Customer Authentication
How customers authenticate to use the Client API
Customer Authentication
The Client API requires a JWT access token for every request. Customers obtain these tokens by authenticating through one of two methods: the DOM Package or OAuth/OIDC.
Both methods issue the same type of JWT access token, so the Client API endpoints work identically regardless of which method was used to authenticate.
Authentication Methods
DOM Package
The DOM Package (@tiquo/dom-package) is a JavaScript SDK that you install on your website. It handles customer authentication using an email OTP (one-time password) flow. The customer enters their email, receives a 6-digit code, and enters it to sign in. The SDK then issues JWT tokens that can be used with the Client API.
This is the simplest option for browser-based applications.

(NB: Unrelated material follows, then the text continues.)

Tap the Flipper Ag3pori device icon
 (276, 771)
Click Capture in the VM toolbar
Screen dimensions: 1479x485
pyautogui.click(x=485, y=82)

There is no redirect flow, no OAuth configuration, and no server-side component required.
Best for: Websites, single-page applications, and any browser-based customer experience.
OAuth 2.0 / OIDC
The OAuth/OIDC integration lets you use Tiquo as a standard OAuth 2.0 Authorization Server and OpenID Connect Provider. This supports the full authorization code flow with PKCE, making it suitable for native mobile apps, server-side applications, and any integration that follows the OAuth standard.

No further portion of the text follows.